• TASKS TO COMPLETE:
**A.** In the exhibition review below, whose principles do the works on show echo?
**B.** Write a continuation of the review of the Art Outsiders exhibition, starting after its final sentence.

• DOCUMENT TEXT:
+++
It might be that i was tired of all that interactivity when i visited the Art Outsiders festival (in english) at the Maison Européenne de la Photographie in Paris, all i know is that i enjoyed a lot the very austere but compelling exhibition.
The works on show echo Nikola Tesla‘s principles of vibration and resonance in the fields of electricity and electromagnetism. They explore the nature of invisible material forces, highlight their beauty but also the impact these vibrating energies have on our environment and body.
The room occupied by Spectral Investigations Collective (Ghostlab, Ewen Chardronnet and Bureau d’Etudes) was the best introduction to what was on view at the MEP. The SIC has a rather dark view on technologies that “sneak into the living and the ecosystem.” They believe that the development of micro and nano technologies and the frenzied use of electromagnetic waves is unceasingly attacking our physical and psychological protection mechanisms. The collective questions the immunity of research labs and call for novel protection systems.
+++
• SUPPLIED MATERIAL:
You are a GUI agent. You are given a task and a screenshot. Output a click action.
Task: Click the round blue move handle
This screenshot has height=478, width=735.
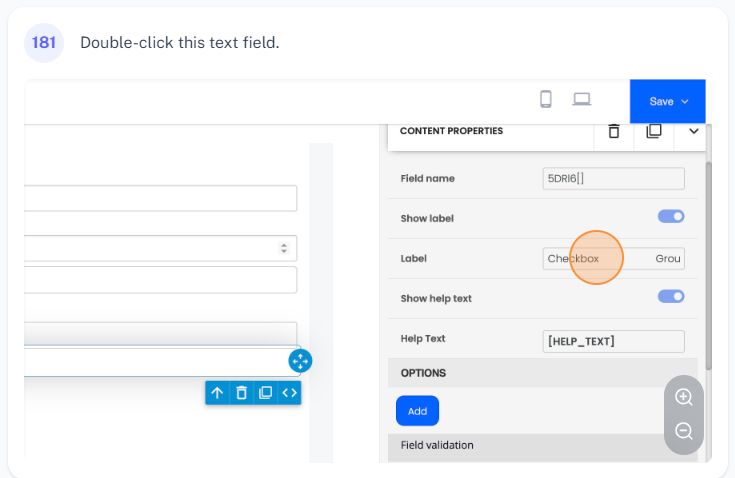(x=300, y=361)
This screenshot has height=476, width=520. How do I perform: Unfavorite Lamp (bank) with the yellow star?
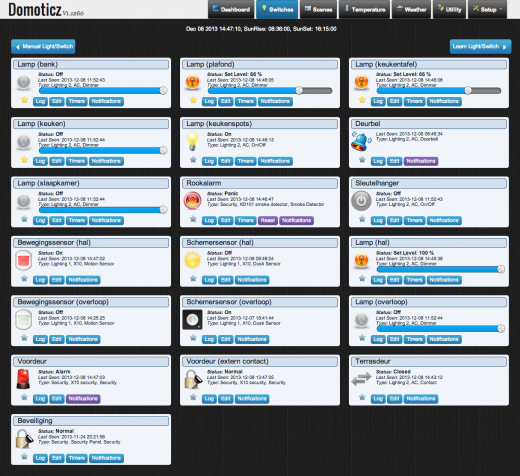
+++
• RESULTS OF THE TASKS:
**A.** Nikola Tesla's principles of vibration and resonance in the fields of electricity and electromagnetism.

**B.**
The SIC had filled the room with trinklets, monitoring and protecting devices, information posters and videos (some of them are online such as the video about electrosmog in an office or in the environment), pins on a map that indicate the location of radars, a translation in french of the Tactical Reality Dictionary by Konrad Becker, etc. To counter the unfortunately too plausible scenarios their video material was presenting (for example: immigrants and hooligans being RFID’d before entering the US or a stadium) and immune oneself against hertzian dangers, the collective is also envisioning magico-technological tactics and artefacts such as a kind of vacuum cleaner that captures ions.
The most fascinating art piece of the Art Outsiders exhibtion is Moon Bounce (1987) by Lowry Burgess, a pioneer of space art. Moon Bounce was one of the first a hologram that used the moon to reflect the wave. During a performance, purified water coming from several big rivers all around he world were poured into Diamond Spring in the USA. The performance was filmed and transcoded into sound that was radio broadcasted to the Moon. The sound reflected by the surface of the Moon to the Earth were captured by the Haystack telescope then turned into image by computer synthesis and finally transfered onto a hologram.
Moon Bounce integrates thus the irregular surface of the Moon inside the holographic image of the pouring of waters.
Looking for a way to express the energetic and invisible presence she experienced in sites such as Auschwitz, Marie-Jeanne Musiol came upon Kirlian photography. When an object or organism on a photographic plate is subjected to a strong electric field, an image is created on the plate. The artist created such photographs of live potted plants. Covered with dozens of luminous imprints of electromagnetic fields around biological bodies, the Bodies of Light wall gradually increases in intensity as you enter the room, before going back to dark until a new visitor comes in.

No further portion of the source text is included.